PARIS (AP) - French militant farmer Jose Bove's jail sentence will be reduced by four months in this year's traditional Bastille Day clemency, the government said Thursday.

Bove, best known for ransacking a McDonald's restaurant under construction in 1999, was jailed last month to serve 10 months for destroying genetically modified crops.

The sheep farmer activist will benefit from a blanket reduction of sentences granted by President Jacques Chirac on July 14. Bove had time shaved off a sentence last July 14 for the McDonald's attack.

The decree, signed by Chirac on Wednesday and released on Thursday, subtracts seven days for every month prisoners have left in their sentences, with a maximum reduction of four months. That will take 70 days off Bove's jail term.

In addition, Bove will get a further reduction of two months, allowing him to leave jail in mid-December. He can also request a conditional release from prison once half his sentence is served.

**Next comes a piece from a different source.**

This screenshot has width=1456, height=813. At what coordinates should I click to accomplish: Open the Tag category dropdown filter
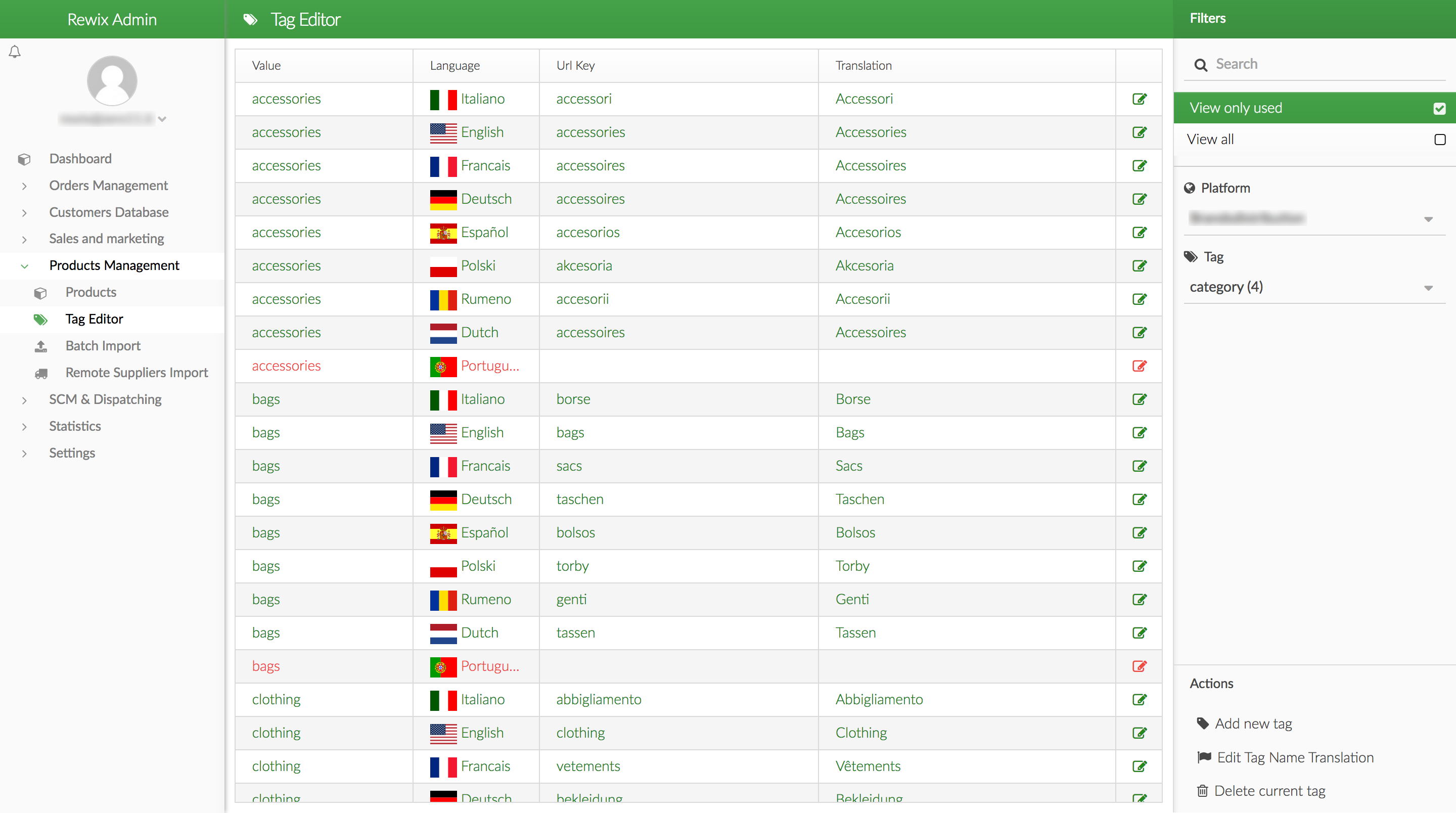[1310, 287]
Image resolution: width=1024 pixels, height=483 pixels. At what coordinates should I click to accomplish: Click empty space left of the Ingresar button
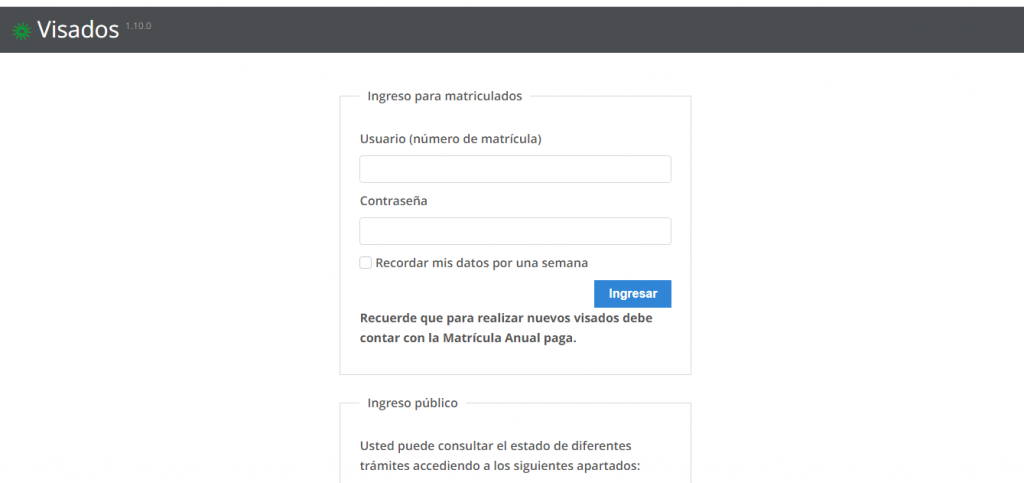tap(470, 294)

The blanket reductions announced Thursday will affect about 3,000 prisoners in France. Inmates convicted of terrorism, drug trafficking and other serious crimes are not eligible.

Bove was taken into custody late last month to serve two sentences: six months for destroying genetically modified rice in June 1999 and four months for ruining maize crops in April 2000. The jailing triggered protests by hundreds of his supporters, who are demanding he receive a pardon.

Bove is a leading member of Farmers' Confederation, a militant group that campaigns against globalization, GM crops and other issues affecting the world's rural population.

Bove shot to fame after leading a group of protesters who dismantled a McDonald's restaurant under construction in Millau, near his sheep farm in southern France, in August 1999.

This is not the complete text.